• [Requirement]:
Copy, word for word, each line of the data below from the first through the line containing "Given: Open the Behaviour tab", and stop there.

(Stored data)

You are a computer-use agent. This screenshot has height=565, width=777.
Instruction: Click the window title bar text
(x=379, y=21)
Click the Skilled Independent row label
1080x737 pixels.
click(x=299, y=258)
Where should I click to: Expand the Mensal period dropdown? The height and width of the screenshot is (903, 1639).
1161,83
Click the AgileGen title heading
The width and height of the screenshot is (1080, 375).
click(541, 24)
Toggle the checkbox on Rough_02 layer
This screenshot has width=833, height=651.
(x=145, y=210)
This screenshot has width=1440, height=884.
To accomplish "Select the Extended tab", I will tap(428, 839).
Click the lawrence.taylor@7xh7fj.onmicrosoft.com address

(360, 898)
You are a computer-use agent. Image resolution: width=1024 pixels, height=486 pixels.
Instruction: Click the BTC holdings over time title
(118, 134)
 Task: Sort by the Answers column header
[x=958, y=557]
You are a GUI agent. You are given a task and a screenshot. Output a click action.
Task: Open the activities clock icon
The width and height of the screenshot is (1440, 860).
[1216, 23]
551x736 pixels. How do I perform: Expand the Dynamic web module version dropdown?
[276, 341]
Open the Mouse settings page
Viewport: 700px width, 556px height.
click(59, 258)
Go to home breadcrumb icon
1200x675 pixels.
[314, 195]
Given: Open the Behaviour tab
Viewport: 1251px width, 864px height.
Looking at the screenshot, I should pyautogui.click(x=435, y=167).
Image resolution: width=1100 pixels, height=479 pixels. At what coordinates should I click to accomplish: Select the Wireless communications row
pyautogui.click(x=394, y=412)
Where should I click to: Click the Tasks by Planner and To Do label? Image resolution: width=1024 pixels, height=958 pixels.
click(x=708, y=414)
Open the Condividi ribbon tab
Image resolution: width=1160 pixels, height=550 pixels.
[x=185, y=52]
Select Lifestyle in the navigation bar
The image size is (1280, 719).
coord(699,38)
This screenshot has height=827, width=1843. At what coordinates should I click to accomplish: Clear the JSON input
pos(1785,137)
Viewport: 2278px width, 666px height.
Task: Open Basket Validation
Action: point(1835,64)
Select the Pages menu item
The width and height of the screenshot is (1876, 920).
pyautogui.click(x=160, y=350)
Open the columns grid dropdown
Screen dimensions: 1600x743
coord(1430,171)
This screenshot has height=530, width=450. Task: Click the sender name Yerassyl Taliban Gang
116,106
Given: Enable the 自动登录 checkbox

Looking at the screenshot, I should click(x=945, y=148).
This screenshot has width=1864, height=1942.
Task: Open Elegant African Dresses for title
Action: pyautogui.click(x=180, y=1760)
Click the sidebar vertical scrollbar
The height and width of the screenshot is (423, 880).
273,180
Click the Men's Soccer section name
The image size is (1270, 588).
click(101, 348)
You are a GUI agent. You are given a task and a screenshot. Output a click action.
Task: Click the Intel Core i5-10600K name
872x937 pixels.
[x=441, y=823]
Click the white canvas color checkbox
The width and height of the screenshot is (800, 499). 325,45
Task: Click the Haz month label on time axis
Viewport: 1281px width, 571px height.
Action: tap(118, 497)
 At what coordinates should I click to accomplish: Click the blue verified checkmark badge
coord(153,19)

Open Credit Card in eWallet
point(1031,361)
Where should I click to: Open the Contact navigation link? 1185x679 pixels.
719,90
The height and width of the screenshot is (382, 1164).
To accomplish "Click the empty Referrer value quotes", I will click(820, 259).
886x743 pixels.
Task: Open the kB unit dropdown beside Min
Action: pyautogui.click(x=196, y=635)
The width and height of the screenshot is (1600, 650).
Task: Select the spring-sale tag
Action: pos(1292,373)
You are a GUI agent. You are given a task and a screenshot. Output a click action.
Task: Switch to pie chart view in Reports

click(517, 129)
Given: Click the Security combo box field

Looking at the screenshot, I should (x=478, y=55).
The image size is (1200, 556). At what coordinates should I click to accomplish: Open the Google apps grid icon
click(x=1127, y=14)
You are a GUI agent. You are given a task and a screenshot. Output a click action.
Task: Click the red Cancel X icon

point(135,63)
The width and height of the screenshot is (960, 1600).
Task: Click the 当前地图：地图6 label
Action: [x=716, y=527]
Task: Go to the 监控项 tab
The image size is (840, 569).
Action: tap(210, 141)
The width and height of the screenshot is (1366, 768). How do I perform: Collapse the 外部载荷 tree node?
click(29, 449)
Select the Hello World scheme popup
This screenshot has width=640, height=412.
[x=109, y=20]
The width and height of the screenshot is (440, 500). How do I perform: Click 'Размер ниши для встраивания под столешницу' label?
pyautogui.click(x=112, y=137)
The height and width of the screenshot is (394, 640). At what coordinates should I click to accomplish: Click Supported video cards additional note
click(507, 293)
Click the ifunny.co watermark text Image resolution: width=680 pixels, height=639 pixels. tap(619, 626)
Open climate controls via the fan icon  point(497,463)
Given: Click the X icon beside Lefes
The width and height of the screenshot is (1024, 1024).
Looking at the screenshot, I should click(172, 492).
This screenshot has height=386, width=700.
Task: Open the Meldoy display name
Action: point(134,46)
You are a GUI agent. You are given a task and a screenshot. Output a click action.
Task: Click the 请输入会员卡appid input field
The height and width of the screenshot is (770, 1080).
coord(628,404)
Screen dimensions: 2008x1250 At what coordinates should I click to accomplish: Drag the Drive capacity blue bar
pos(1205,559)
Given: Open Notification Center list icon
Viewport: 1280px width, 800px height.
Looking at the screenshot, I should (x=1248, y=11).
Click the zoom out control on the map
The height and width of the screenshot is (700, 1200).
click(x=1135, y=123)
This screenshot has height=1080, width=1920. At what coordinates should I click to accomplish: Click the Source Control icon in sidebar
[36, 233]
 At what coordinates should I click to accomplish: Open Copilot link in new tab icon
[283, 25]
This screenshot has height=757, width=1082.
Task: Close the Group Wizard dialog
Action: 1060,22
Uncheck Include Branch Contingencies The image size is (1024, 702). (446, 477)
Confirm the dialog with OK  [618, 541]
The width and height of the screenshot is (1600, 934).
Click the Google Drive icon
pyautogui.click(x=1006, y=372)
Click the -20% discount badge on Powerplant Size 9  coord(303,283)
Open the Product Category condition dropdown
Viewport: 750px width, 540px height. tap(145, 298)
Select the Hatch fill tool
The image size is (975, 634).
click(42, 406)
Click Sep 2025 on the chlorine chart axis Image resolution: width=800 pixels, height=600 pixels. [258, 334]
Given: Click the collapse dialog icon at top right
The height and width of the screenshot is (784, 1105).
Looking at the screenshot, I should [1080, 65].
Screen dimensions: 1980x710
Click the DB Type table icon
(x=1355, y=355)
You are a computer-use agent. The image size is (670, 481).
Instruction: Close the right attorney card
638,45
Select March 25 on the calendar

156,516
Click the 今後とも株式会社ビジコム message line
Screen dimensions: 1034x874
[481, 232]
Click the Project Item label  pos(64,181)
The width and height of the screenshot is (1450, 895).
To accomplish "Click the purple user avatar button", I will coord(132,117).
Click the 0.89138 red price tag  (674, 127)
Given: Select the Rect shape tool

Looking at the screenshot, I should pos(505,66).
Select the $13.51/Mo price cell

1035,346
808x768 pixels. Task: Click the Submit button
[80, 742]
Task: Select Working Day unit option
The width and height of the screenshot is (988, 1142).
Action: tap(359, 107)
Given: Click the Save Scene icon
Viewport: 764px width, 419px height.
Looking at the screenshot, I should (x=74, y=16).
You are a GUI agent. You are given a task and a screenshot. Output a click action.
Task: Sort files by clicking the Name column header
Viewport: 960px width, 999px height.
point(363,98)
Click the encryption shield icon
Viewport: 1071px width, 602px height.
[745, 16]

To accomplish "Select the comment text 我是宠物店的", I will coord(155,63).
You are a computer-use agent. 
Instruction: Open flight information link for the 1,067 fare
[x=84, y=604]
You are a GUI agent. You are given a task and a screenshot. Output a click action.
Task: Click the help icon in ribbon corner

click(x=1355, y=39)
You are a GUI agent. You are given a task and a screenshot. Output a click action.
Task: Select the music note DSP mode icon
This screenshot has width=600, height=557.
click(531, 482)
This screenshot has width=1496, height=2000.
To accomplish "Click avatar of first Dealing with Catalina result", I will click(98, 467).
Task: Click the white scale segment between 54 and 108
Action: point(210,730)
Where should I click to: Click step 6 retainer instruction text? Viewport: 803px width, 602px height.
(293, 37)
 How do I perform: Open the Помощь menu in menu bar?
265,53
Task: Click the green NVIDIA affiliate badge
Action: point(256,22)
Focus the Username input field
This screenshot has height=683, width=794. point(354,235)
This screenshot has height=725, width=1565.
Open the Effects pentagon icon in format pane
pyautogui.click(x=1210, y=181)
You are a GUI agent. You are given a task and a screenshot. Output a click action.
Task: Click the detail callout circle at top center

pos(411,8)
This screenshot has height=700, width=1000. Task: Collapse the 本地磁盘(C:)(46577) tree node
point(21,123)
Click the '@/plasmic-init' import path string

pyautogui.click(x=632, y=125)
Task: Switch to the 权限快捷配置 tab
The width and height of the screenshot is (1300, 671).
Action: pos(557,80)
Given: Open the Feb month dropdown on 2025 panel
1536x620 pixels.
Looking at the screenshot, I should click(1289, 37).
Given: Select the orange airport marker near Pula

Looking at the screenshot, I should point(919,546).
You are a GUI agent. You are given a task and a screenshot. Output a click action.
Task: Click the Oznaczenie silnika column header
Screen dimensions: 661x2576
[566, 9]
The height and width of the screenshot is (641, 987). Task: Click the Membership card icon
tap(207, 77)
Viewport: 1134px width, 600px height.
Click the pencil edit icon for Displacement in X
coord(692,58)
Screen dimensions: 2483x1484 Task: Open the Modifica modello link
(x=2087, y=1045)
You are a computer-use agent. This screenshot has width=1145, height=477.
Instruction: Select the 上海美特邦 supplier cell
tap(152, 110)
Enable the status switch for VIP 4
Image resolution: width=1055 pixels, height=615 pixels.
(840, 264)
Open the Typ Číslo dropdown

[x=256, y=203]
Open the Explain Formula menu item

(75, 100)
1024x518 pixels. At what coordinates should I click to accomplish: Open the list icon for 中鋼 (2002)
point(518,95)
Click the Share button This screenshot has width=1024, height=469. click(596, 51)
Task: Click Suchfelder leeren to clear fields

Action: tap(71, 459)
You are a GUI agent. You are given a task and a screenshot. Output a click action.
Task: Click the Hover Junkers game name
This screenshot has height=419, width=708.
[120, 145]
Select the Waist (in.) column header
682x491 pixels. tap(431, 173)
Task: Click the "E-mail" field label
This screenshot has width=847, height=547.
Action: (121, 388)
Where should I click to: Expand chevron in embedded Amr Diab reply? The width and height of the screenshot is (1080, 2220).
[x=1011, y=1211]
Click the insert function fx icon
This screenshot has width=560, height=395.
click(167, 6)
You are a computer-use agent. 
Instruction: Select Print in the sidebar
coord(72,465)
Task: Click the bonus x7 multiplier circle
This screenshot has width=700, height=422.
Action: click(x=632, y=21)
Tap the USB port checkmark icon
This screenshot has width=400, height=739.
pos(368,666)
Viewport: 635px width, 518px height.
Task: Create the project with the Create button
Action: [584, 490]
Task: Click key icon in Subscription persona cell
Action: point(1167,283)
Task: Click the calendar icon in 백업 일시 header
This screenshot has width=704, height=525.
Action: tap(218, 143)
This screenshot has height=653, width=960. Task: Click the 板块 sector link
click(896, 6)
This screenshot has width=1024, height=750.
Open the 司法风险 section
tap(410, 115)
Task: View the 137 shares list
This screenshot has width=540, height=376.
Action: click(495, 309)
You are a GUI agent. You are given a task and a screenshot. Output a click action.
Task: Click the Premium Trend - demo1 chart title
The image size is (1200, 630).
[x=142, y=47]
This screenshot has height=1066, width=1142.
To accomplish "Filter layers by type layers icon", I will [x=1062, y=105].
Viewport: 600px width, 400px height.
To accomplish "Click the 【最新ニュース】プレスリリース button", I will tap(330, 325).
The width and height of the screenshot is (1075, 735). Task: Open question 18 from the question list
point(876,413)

• [Response]:
You are a computer-use agent. This screenshot has height=565, width=777.
Instruction: Click the window title bar text
(x=379, y=21)
Click the Skilled Independent row label
1080x737 pixels.
click(x=299, y=258)
Where should I click to: Expand the Mensal period dropdown? The height and width of the screenshot is (903, 1639).
1161,83
Click the AgileGen title heading
The width and height of the screenshot is (1080, 375).
click(541, 24)
Toggle the checkbox on Rough_02 layer
This screenshot has width=833, height=651.
(x=145, y=210)
This screenshot has width=1440, height=884.
To accomplish "Select the Extended tab", I will tap(428, 839).
Click the lawrence.taylor@7xh7fj.onmicrosoft.com address

(360, 898)
You are a computer-use agent. Image resolution: width=1024 pixels, height=486 pixels.
Instruction: Click the BTC holdings over time title
(118, 134)
 Task: Sort by the Answers column header
[x=958, y=557]
You are a GUI agent. You are given a task and a screenshot. Output a click action.
Task: Open the activities clock icon
The width and height of the screenshot is (1440, 860).
[1216, 23]
551x736 pixels. How do I perform: Expand the Dynamic web module version dropdown?
[276, 341]
Open the Mouse settings page
Viewport: 700px width, 556px height.
click(59, 258)
Go to home breadcrumb icon
1200x675 pixels.
[314, 195]
Given: Open the Behaviour tab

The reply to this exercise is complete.